En 2022, 330 000 personnes sont privées de domicile, alerte la Fondation Abbé Pierre dans un 28e rapport glaçant sur l’état du mal-logement en France. À ces sans domicile fixe s’ajoutent 25 000 personnes en chambres d’hôtel, 100 000 dans des habitations de fortune et 643 000 en hébergement « contraint » chez des tiers. Au total, plus d’un million de personnes sont privées de logement personnel. Le nombre de personnes sans domicile a doublé depuis la dernière enquête de l’Insee sur le sujet en 2012.
La protection des femmes et mères sans abri s’érode
Faute de places, les services d’hébergement sont contraints de refuser des enfants, des femmes enceintes ou de jeunes mères avec leur nourrisson. « Aujourd’hui, en France, dans les services de maternité, on ajoute volontairement des nuitées aux femmes qui accouchent, de plus en plus nombreuses à être sans domicile fixe, pour éviter que les nouveau-nés se retrouvent directement à la rue », témoignait, comme un cri de détresse, le président de la Fondation Abbé Pierre, Christophe Robert, à la sortie du rapport. Et alors qu’au début décembre 2022 était déclenché à Paris le plan Grand Froid, 5 000 personnes ayant joint le 115 sont restées sans solution d’hébergement ; parmi elles se trouvaient plus de 1 300 enfants.
Dans son rapport, la Fondation Abbé Pierre analyse toute une série d’inégalités, d’obstacles et de discriminations liés au genre. Alors que les salaires des femmes restent en moyenne de 22 % inférieurs à ceux des hommes, elles cumulent plus fréquemment emploi précaire, temps partiel (28 % des femmes en emploi) et monoparentalité (83 % de femmes). En cas de violences conjugales, les femmes sont également plus souvent contraintes de quitter le domicile conjugal, et 40 % des victimes en demande d’hébergement restent, in fine, sans solution.

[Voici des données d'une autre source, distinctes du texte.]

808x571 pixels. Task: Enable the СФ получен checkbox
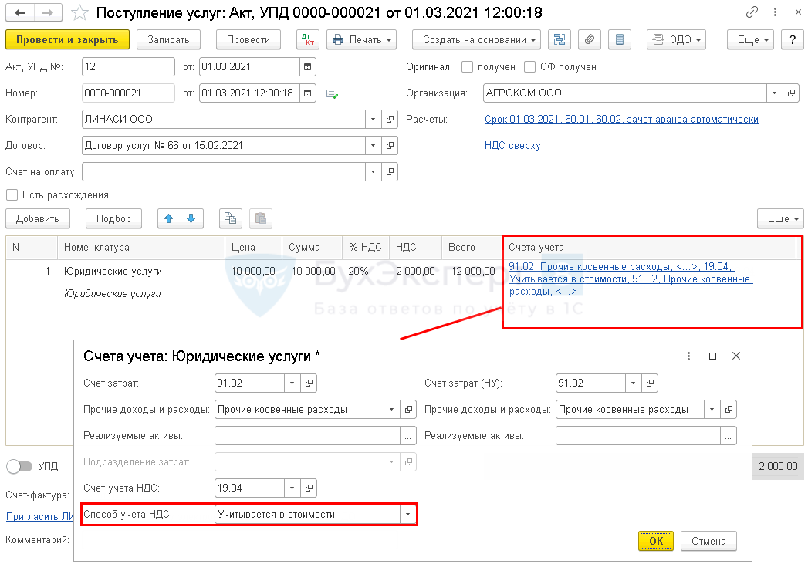tap(529, 67)
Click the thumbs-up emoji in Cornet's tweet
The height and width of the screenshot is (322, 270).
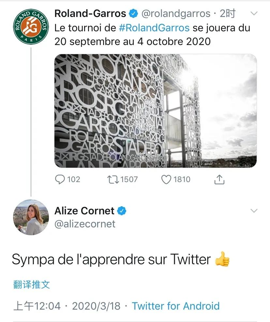tap(223, 260)
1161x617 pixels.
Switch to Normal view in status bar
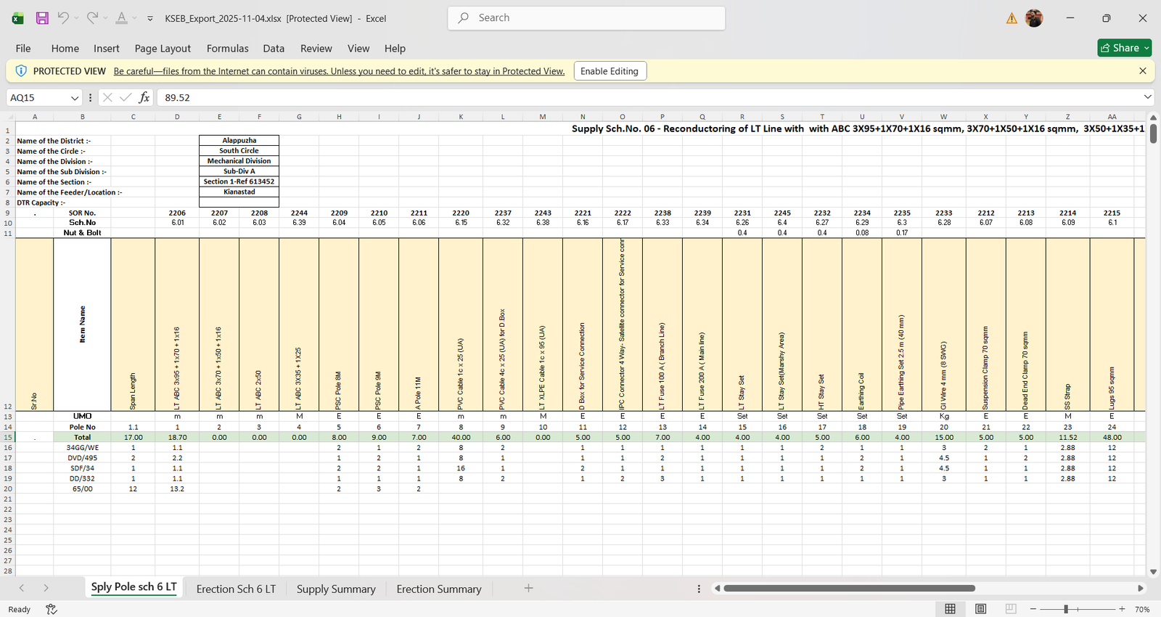(x=950, y=609)
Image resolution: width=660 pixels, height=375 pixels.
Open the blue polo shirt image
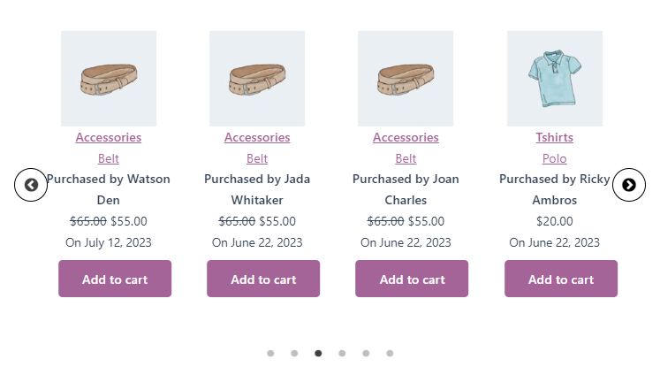555,78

Enfin, remarque la Fondation, la protection des mères sans abri s’érode. « L’accroissement dans la dernière décennie du nombre de femmes avec enfants à la rue vient conforter l’hypothèse d’un affaiblissement de la protection que conférait le statut de mère isolée. » Et lorsqu’elles existent, les solutions d’hébergement sont « très largement pensées pour un public masculin ».
Des indicateurs qui continuent de se dégrader
Contre ce qu’elle appelle la « machine à produire de la précarité », la Fondation Abbé Pierre en appelle à une politique de redistribution plus juste des richesses et un nouveau budget ambitieux pour le logement. Elle souligne notamment que le calibrage du plan Logement d’abord (LDA), lancé en septembre 2017, n’est pas suffisant pour répondre aux besoins en logement des personnes sans domicile. Quant au montant des investissements dans le logement social, à la production ou à la réhabilitation, il est passé de 16 à 14 milliards d’euros par an d’après le Rapport du compte du logement 2021, en baisse de 10 % depuis 2017.

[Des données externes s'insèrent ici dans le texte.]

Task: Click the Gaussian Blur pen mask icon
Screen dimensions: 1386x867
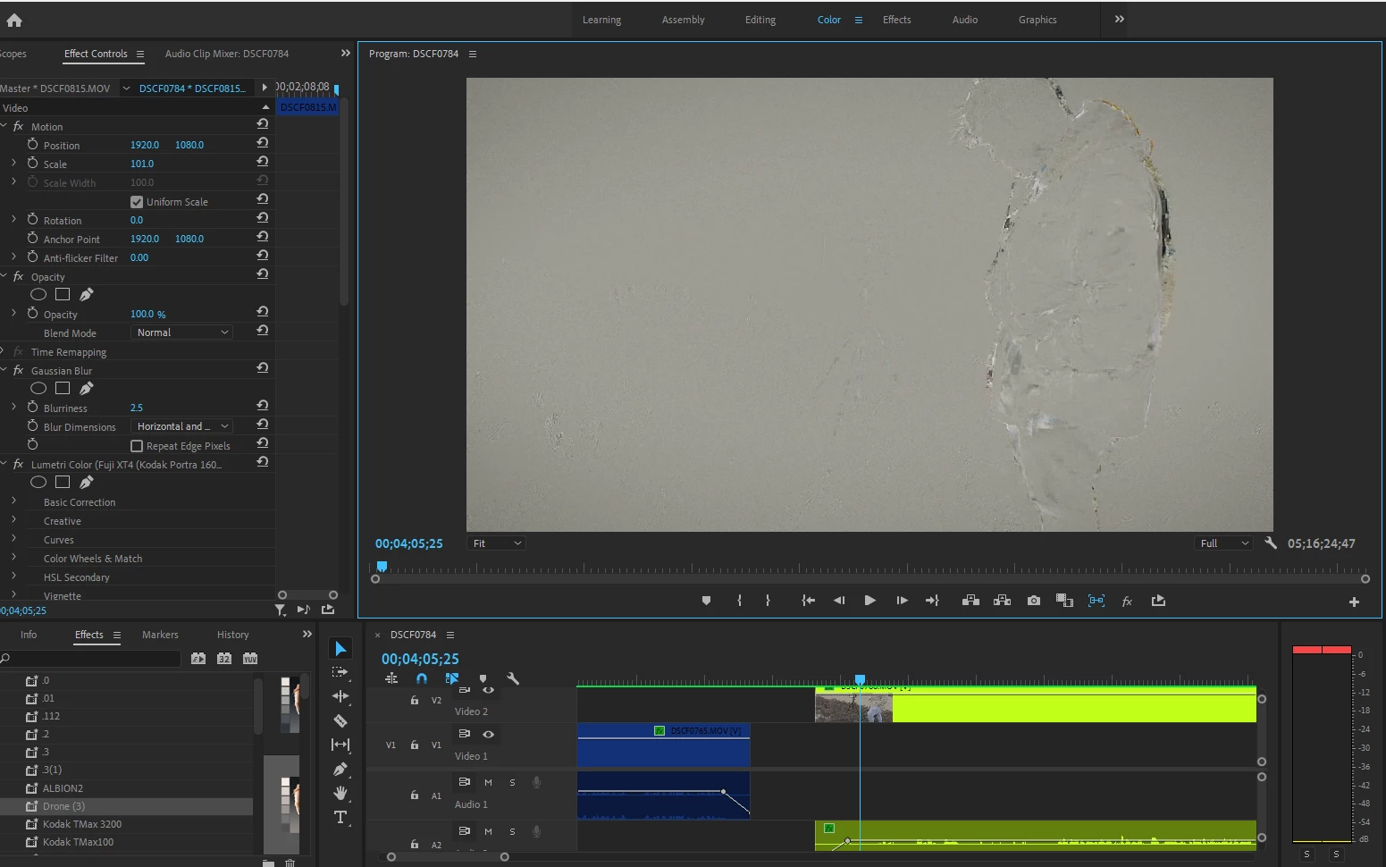Action: 87,388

En l’absence de ministre du Logement pendant plusieurs mois, l’année 2022 se caractérise par la faiblesse du programme présidentiel sur le sujet du logement – tandis que l’inflation et la hausse des prix de l’énergie pèsent sur le budget des plus modestes. « Notre gouvernement actuel considère le sujet du logement seulement comme un levier de baise de la dépense publique, alors que c’est la première dépense des ménages ! », s’indigne Christophe Robert.

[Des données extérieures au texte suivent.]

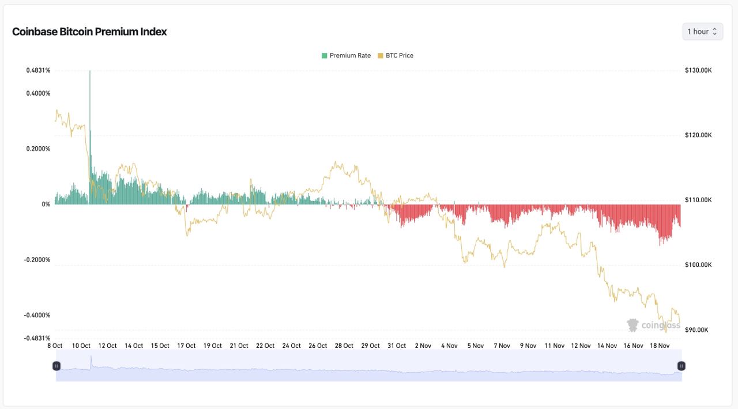Click the 0.4831% top y-axis label
This screenshot has height=409, width=738.
(38, 70)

Ainsi, au quatrième trimestre 2022, la moitié des bailleurs sociaux relevait déjà une hausse de plus de 10 % des impayés de loyer. La plupart des indicateurs de mal-logement montrent une dégradation de la situation. Face à la pénurie de logements accessibles, à la hausse des coûts de construction et à la panne de production de logements sociaux, il est essentiel que les pouvoirs publics investissent à nouveau fortement dans la construction et la rénovation de logements à prix modérés. La Fondation Abbé Pierre mène régulièrement des campagnes nationales d’information et de sensibilisation. Ce rapport y contribue.